BigQuery + dbt: Incremental Changes

Summertime is over

Since dbt version 0.10.1, if you were running dbt models on BigQuery that were both incremental and partitioned on a date or timestamp column, you were living a pretty good life:

  • dbt had handy macros to conditionally switch between “all records” and “only new records”, eventually rolled into the sugary is_incremental().
  • So what if the boilerplate filter syntax (where updated_at ≥ (select max from {{this}})) didn’t play well with BQ’s penny-pinching optimizer? You could supply a static, relative, var-based, or—with the help of statement calls—still-quite-dynamic filter that, in incremental runs, significantly limited the amount of data scanned for transformation. Those model builds could be fast, an order of magnitude faster than the --full-refresh version.
  • To finish it off, dbt would handle the reconciliation of those transformed new records with the existing database table, leveraging BigQuery’s awesome atomic merge operation to ensure that the model’s unique_key really was unique. (More than that—BQ would return an error if it wasn’t.)

So it’s the summertime of 2018, and the living is easy. Summer becomes fall, and one day, at 4:48 pm, you get this message:

hey @jerco, soooo… all our efforts to make sure the queries to load GA data were incrementalized, so as to only select a few days of data have ended up not actually being effective from a cost standpoint, because the merge into part forces it to access the entire table, causing each load of intermediate.ga_web_sessions to access 8.45 TB of data. That’s a $42 query that we run 12 times a day at present. Yikes. Any ideas?

Cool, you say. You open an issue. You staunch the wound, overriding dbt’s incremental materialization for BigQuery with some janky custom logic. You start breathing again.

Over the next fourteen months, as the dbt community grew, every now and again someone new would chime into the #bigquery channel with the same question: Why does dbt do a full-table scan every time you run an incremental model, even when that model is partitioned? Even when dbt knows that model is partitioned, because dbt is the one who partitioned it?

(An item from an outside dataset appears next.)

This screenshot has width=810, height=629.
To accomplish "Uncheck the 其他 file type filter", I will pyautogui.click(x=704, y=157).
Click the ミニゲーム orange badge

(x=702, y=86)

For a long time, we didn’t have a good, generalizable answer to this. One developed slowly, with contributions and input from several dedicated members of the dbt + BigQuery community.

dbt is 0.15, going on 0.16

In version 0.16.0, we’re making serious-and-smart changes to the way that dbt knows about and uses the partition_by model config on BigQuery.

partition_by = {}

First, an across-the-board change: **partition_by is now a dictionary**. So if you have a model that you want to materialize as a table partitioned on a timestamp column created_at, previously you would write something like:

{{config(
	materialized = 'table',
	partition_by = 'date(created_at)'
)}}

Starting in 0.16.0, you’ll instead write:

{{config(
    materialized = 'table',
    partition_by = { 'field': 'created_at', 'data_type': 'timestamp' }
)}}

There are a couple of good reasons for this, the biggest of them being that BigQuery recently rolled out integer range partitioned tables:

{{config(
    materialized = 'table',
    partition_by = {
        'field': 'customer_id',
        'data_type': int64,
        'range': {
            'end': 100,
            'interval': 10,
            'start': 0
        }
    }
)}}

This directly maps to what you’d see if you were to run bq show:

...
  "rangePartitioning": {
    "field": "customer_id",
    "range": {
      "end": "100",
      "interval": "10",
      "start": "0"
    }
  },
...

This doesn’t mean you need to worry about all your existing models partitioned on a date or timestamp column. dbt will do its best to infer whether your partition column is a date (default) or timestamp (if you’ve wrapped the column name in some version of date()).

Incremental strategies

The simple, tried-and-true way dbt runs incremental models on BigQuery will be sticking around as the merge incremental strategy, and it will remain the default. Thanks for some last-minute sleuthing and help from @clausherther, we’ve observed, tested, and validated that adding a cluster key to an incremental model improves merge performance. To my knowledge, this is relatively undocumented behavior, and possibly new within the past six months. We’re always seeking to better understand the more opaque features of BigQuery, and clustering is certainly one of them.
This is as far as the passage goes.